(RECORDS PROVIDED Opens)

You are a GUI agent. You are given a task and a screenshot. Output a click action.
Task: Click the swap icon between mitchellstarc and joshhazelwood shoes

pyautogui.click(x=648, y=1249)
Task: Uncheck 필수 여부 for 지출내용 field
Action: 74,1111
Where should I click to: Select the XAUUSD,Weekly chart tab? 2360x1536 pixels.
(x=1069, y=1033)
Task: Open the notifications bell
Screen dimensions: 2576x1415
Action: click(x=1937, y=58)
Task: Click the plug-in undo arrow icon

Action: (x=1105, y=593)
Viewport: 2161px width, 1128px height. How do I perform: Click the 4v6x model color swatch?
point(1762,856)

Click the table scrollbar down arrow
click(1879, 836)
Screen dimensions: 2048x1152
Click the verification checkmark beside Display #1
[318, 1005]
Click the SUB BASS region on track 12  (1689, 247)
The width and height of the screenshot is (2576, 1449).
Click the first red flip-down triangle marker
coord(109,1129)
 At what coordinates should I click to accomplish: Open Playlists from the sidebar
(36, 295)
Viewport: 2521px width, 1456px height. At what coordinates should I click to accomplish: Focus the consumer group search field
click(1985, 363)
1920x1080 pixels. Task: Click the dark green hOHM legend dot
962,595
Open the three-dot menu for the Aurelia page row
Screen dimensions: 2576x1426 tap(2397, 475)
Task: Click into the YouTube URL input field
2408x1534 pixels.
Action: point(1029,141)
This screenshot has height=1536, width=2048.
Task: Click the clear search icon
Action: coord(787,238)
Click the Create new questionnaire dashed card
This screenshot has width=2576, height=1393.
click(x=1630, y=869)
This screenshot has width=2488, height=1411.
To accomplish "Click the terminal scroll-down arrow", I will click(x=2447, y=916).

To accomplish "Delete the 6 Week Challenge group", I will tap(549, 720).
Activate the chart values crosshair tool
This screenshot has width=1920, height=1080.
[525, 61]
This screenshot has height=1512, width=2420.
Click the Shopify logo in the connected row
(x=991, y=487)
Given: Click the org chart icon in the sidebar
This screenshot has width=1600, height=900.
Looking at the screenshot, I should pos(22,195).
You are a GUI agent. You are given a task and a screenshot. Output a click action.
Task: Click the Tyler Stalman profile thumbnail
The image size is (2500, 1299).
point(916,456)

(RECORDS PROVIDED Closes)

ACTIVITY :: Please give an exact copy of the entries above, from the line with "Click the verification" down to the line with "Given: Click the", inclusive, and nothing else.

TASK RESULT ::
Click the verification checkmark beside Display #1
[318, 1005]
Click the SUB BASS region on track 12  (1689, 247)
The width and height of the screenshot is (2576, 1449).
Click the first red flip-down triangle marker
coord(109,1129)
 At what coordinates should I click to accomplish: Open Playlists from the sidebar
(36, 295)
Viewport: 2521px width, 1456px height. At what coordinates should I click to accomplish: Focus the consumer group search field
click(1985, 363)
1920x1080 pixels. Task: Click the dark green hOHM legend dot
962,595
Open the three-dot menu for the Aurelia page row
Screen dimensions: 2576x1426 tap(2397, 475)
Task: Click into the YouTube URL input field
2408x1534 pixels.
Action: point(1029,141)
This screenshot has height=1536, width=2048.
Task: Click the clear search icon
Action: coord(787,238)
Click the Create new questionnaire dashed card
This screenshot has width=2576, height=1393.
click(x=1630, y=869)
This screenshot has width=2488, height=1411.
To accomplish "Click the terminal scroll-down arrow", I will click(x=2447, y=916).

To accomplish "Delete the 6 Week Challenge group", I will tap(549, 720).
Activate the chart values crosshair tool
This screenshot has width=1920, height=1080.
[525, 61]
This screenshot has height=1512, width=2420.
Click the Shopify logo in the connected row
(x=991, y=487)
Given: Click the org chart icon in the sidebar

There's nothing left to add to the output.